A smart new way to save the fisheries

Individual quotas help prevent mad fishing orgies

Peter Shawn Taylor

The solution to saving the world’s fish may lie in giving fishermen greater ownership of the seas, according to a new study in the journal Science. Whether Canadians agree or not may depend on which coast they live on.

Conventional fishing quotas lead to a “race to fish,” in which everyone hauls as many fish out of the water as quickly as possible. For example, group quotas pushed Alaskan halibut fishermen to compress their season into a three-day fishing orgy that stripped the sea bare, lowered prices and left a number of fishermen dead. Individual transferable quotas (ITQs), on the other hand, guarantee fishermen a fixed share of a yearly quota and allow them to sell this right to others. With catch-share property rights in place, argues economist Christopher Costello of the University of California (and co-author of the Science study), “fishermen have a financial incentive to take the long-term view.”

“Having an ITQ is like owning a house versus renting an apartment,” says Costello. “If you own it, you’re going to take better care of it.” Keeping an eye on the future in this way results in fishing at a slower and more sustainable rate using gentler methods. His study of 11,000 fisheries worldwide found that areas with transferable quotas were less likely to suffer declines, and many collapsed fisheries rebounded once such quotas were in place. Given recent trends suggesting the world’s major fisheries could collapse by 2048, Costello’s evidence seems welcome relief.

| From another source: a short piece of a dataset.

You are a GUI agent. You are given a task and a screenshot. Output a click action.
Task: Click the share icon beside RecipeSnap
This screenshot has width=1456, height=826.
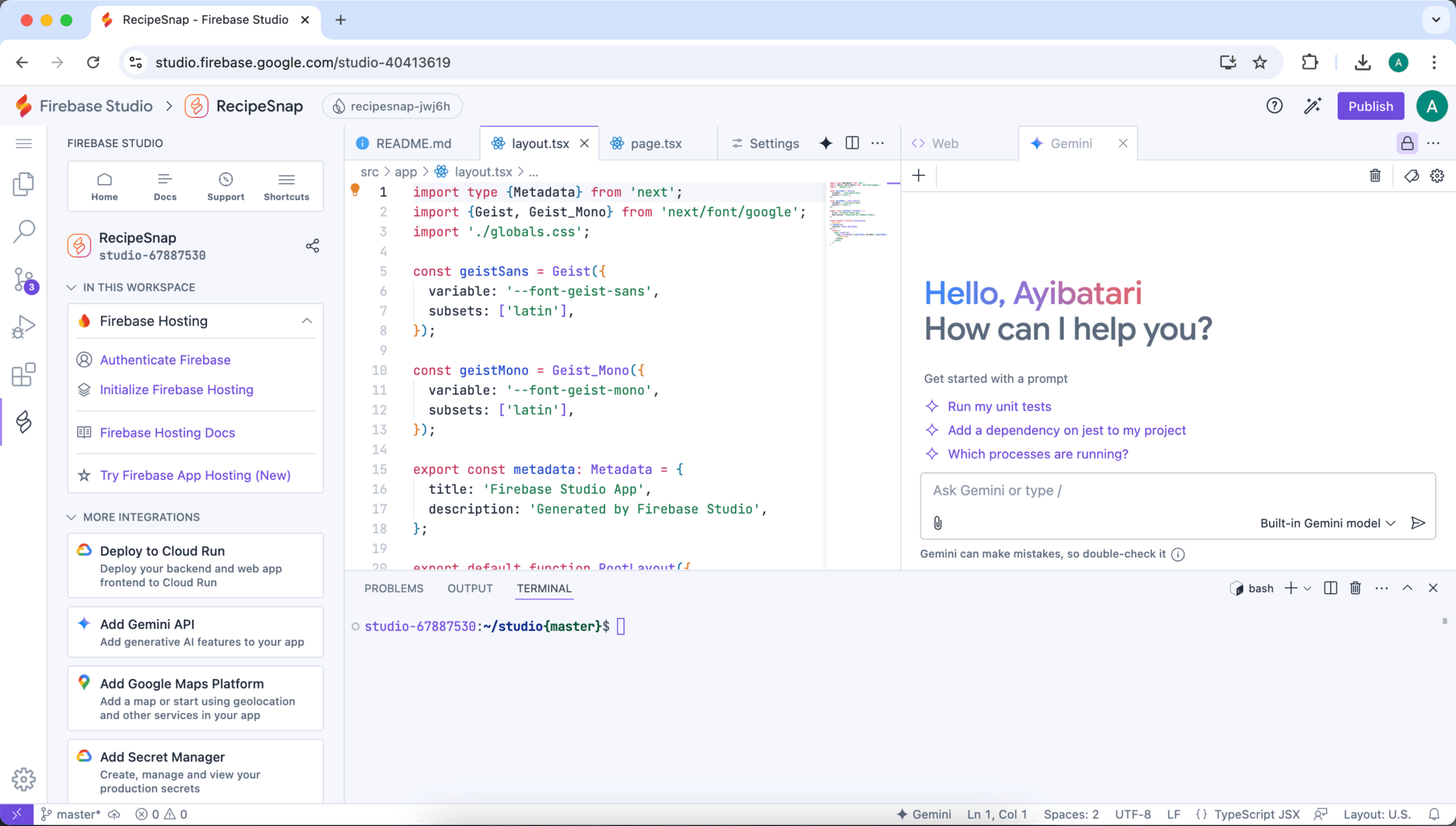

Costello says Canada is already “a world leader” in individual quotas and could benefit from their wider adoption. The B.C. halibut fishery, for instance, was one of the first in North America to use the system in 1991. It’s been so successful that Alaska adopted a similar program to fix its own halibut fishery. Yet individual quotas were also in place in Newfoundland when the cod disappeared in ’92. The problem then was quotas set too high for political reasons. “Around the world, catch-shares work extremely well,” says Costello. “But you still need to get the science right.”